Sunday, May 26, 2013

Peer Comments 1, Week 3


“Most people are excited when they lose their first tooth. I was one of the few who wasn't in fact, I was incredibly unhappy with it. Why? Well, because I can't think of anyone who enjoys falling from a tree head first.

I've always been a climber. I climbed up beds, chairs, tables, and when I was old enough, trees. My parents tried to get me into gymnastics but I preferred climbing what I wanted, when I wanted. I never did like being told what I could and could not do. I never liked being told what to do, period.

So, even though my parents told me not to climb too high and come down slowly, I deliberately pushed myself and climbed up to a branch about six feet up. Much higher than I'd ever gone before. When Mom called me in for dinner, I had trouble climbing down.  But being the proud, stubborn girl I am, I refused to call for help. I would get down under my own power, goshdarnit.

Unfortunately, I miscalculated and my foot slipped sending my headfirst into the ground. I ended up landing mouth first on a stump and knocking my first baby tooth out, even though it wasn't lose or ready to come out.  It hurt like hell, and my Mom and friends had to dig for the tooth.

But I got a Sacajawea gold dollar for my trouble though.
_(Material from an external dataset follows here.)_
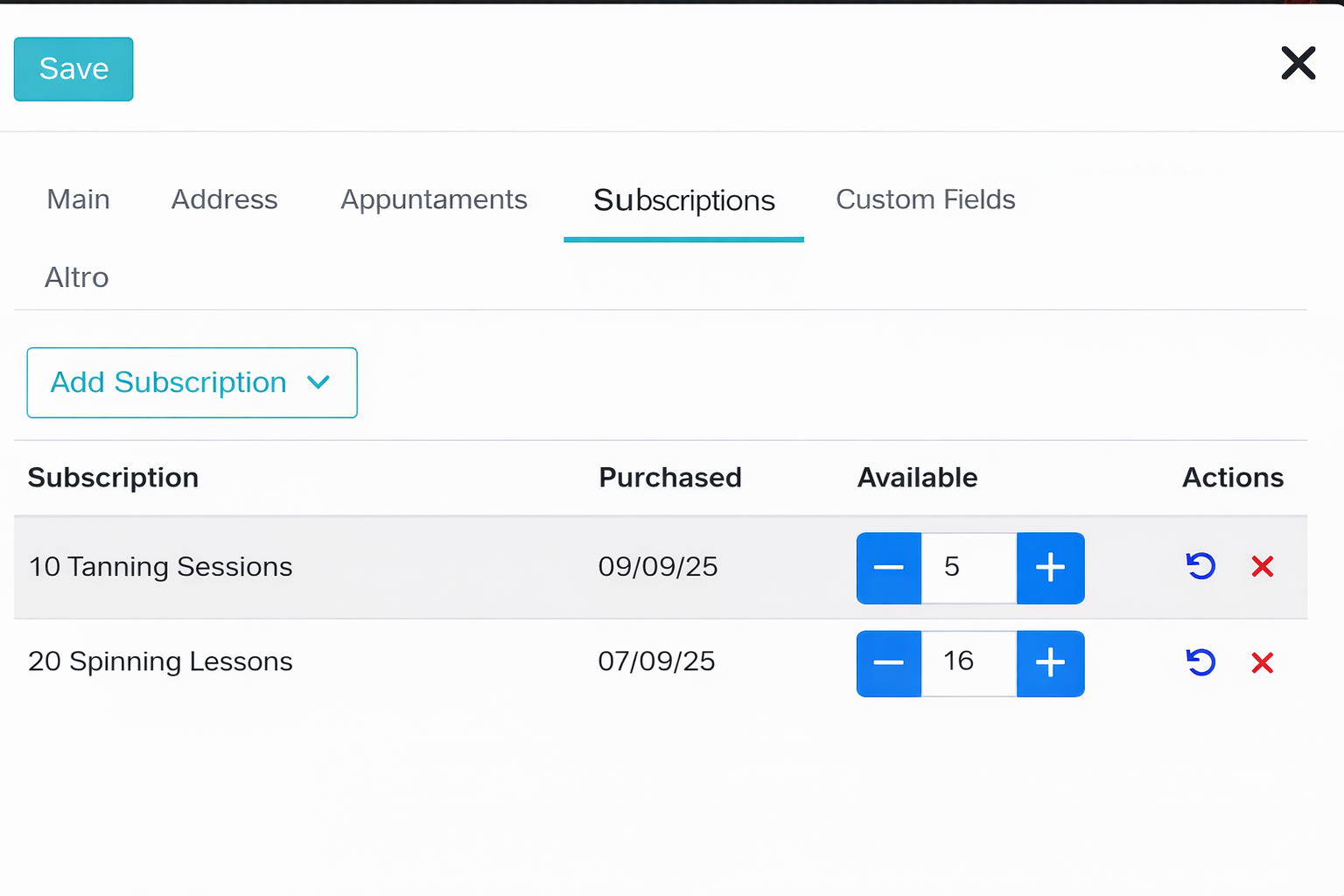Remove the 20 Spinning Lessons subscription
The image size is (1344, 896).
pos(1262,662)
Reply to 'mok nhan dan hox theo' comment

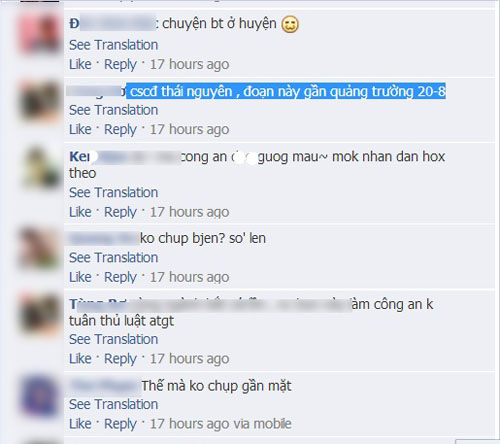pyautogui.click(x=120, y=212)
So, yeah, it was totally worth it.”
from Emily’s “Week 2: Memory 1: First Tooth”

Emily, I can see your opening strategy, and I think it’s great that you’re playing with those kinds of devices, specifically a reversal of expectation. In a second draft, you might play with a longer introduction with more subtlety. I admire your effort here. One of most important things to keep in mind as a creative writer is “show, don’t tell.” Ask yourself constantly as you write, “How can I make this more sensory? How can I show the reader what it was like to be here and feel these things?” For this draft in particular, you might consider describing in more detail the tree, the view from the top, hearing your mother’s call, and the sensory experience of falling. The specificity of the coin is a good sign of training, and I would love to see you describe that coin in more detail. What was it like to see it glint as you removed your pillow? I’d also love to see you show the reader how you are stubborn, instead of just saying, “being the proud, stubborn girl I am, I refused to call for help.” I really enjoyed reading this memory, because it was very specific and an unexpected choice. I can see parallels to your experience here in Italy through all of the climbing we have been doing. How might you relate a young love of climbing to climbing here, and much more interestingly, how might you juxtapose the reluctant and accidental loss of your first tooth with a specific “loss” through your Italian experience? Has your sense of identity, independence, nationality altered? You could potentially stage this as a “loss” and a Sacajawea gold dollar “gain.” One of my favorite quotes used in Davidson and Fraser’s Writing Poetry is from Emily Dickinson, who said, “Tell all the truth, but tell it slant.” I imagine you can’t remember every factual detail from this early experience, but part of creative writing it this idea of slanted truth. Don’t be afraid to re-imagine. Maybe you don’t remember all the details, but when you add some creativity to a factual account, you can sometimes more truthfully present that moment than you could with simple fact. Good work!